Já passa da meia-noite. Só faltam dois dias para o inicio do resto de sua vida. Ele não pode contar com ninguém. Seus pais estão mortos e devido a discussões sobre a administração da firma não tem um relacionamento amigável com o ultimo dos seus irmãos. Aquela com a qual havia passado os últimos anos de sua vida estava sendo comida por vermes agora. “Até imagino o motivo do atraso na galeria. Se a policia examinasse sua virilha destruída aposto que achariam esperma de algum cliente ou ajudante.
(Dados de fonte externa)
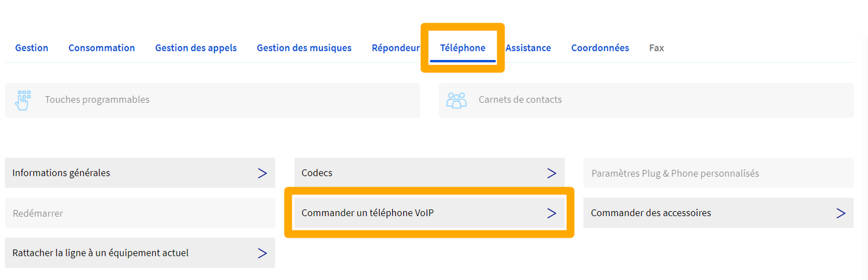Switch to the Consommation tab
This screenshot has height=280, width=868.
102,48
No final ela não passava de uma puta que encontrei durante uma viagem. Isso não importa mais.”

Ela o traiu. O conselho administrativo o traiu. Seu irmão adoraria vê-lo se perder no seu próprio desespero. Todos lhe deram as costas. Ele não pode culpa-los. Se pudesse também daria as costas para aquela figura decadente encolhida junto dos destroços de um notebook.

Gostaria de desistir de tudo, mas alguma coisa o impede. Entre uma serie de pensamentos acaba se lembrando d’O Iluminado. Já dominado pela loucura, Jack Torrance repete varias vezes coisas como “Venha e tome seu remédio como homem, seu cretino” e “Juro por tudo que vou fazer esse merdinha tomar o seu remédio” enquanto seu taco de roque assobiava pelos corredores escuros no meio das montanhas.
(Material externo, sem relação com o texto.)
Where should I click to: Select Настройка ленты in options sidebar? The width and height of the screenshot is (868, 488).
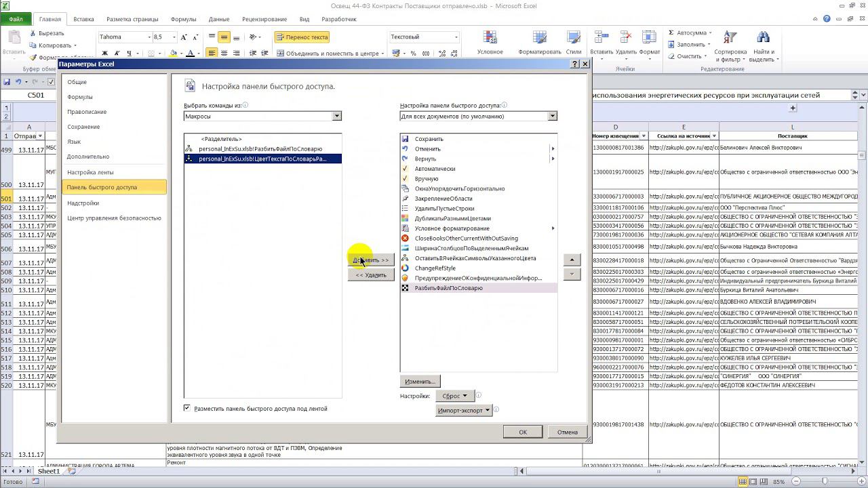(90, 172)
“Eles me traíram. Ele está brincando comigo. Que tipo de homem eu seria se não me vingasse?”

Se levanta e vai até um dos armários perto da televisão.

“Não tenho um bastão de roque, mas também tenho um jeito de obriga-lo a tomar seu remédio.”

Pega seu velho revolver Winchester e analisa sua empunhadura.

“Afinal que tipo de homem eu seria se não pagasse na mesma moeda?”

Já se fez essa pergunta a muitos anos. Talvez encontre finalmente a resposta.

“A matriarca Winchester era atormentada pelos espíritos das pessoas mortas por suas armas e mandou construir uma mansão com portas e escadas falsas, quartos invertidos e outras armadilhas para afugentar os fantasmas. Não preciso me preocupar com os mortos, no momento meu problema é um cretino que, tenho certeza, está vivo.”

Mira no aparelho de som e atira. O som grave ecoa pelas paredes. A casa permanece em silencio.

“Pelo menos por enquanto.”

A chuva ainda cai enquanto ele chora copiosamente em um canto da sua sala à prova de som. Não há problemas em um homem perder as esperanças e desabar, desde que ninguém esteja vendo. A única pessoa que o lembrava de que fora daquele jogo doentio havia um mundo feliz, agora estava morta. Destroçada, sua esposa o havia deixado sozinho. Não. Aonde quer que esteja o maníaco estava o observando, pronto para o próximo movimento nesse tabuleiro torto e gastos onde as peças estavam espalhadas.

Se senta na sua velha poltrona e começa o ritual de beber e fumar novamente. Teria que esperar o próximo movimento do seu oponente se quisesse realmente acabar com isso. Enquanto acende um cigarro seu notebook, em cima da mesa de centro, emite um bip. Havia recebido um e-mail. Alias dois.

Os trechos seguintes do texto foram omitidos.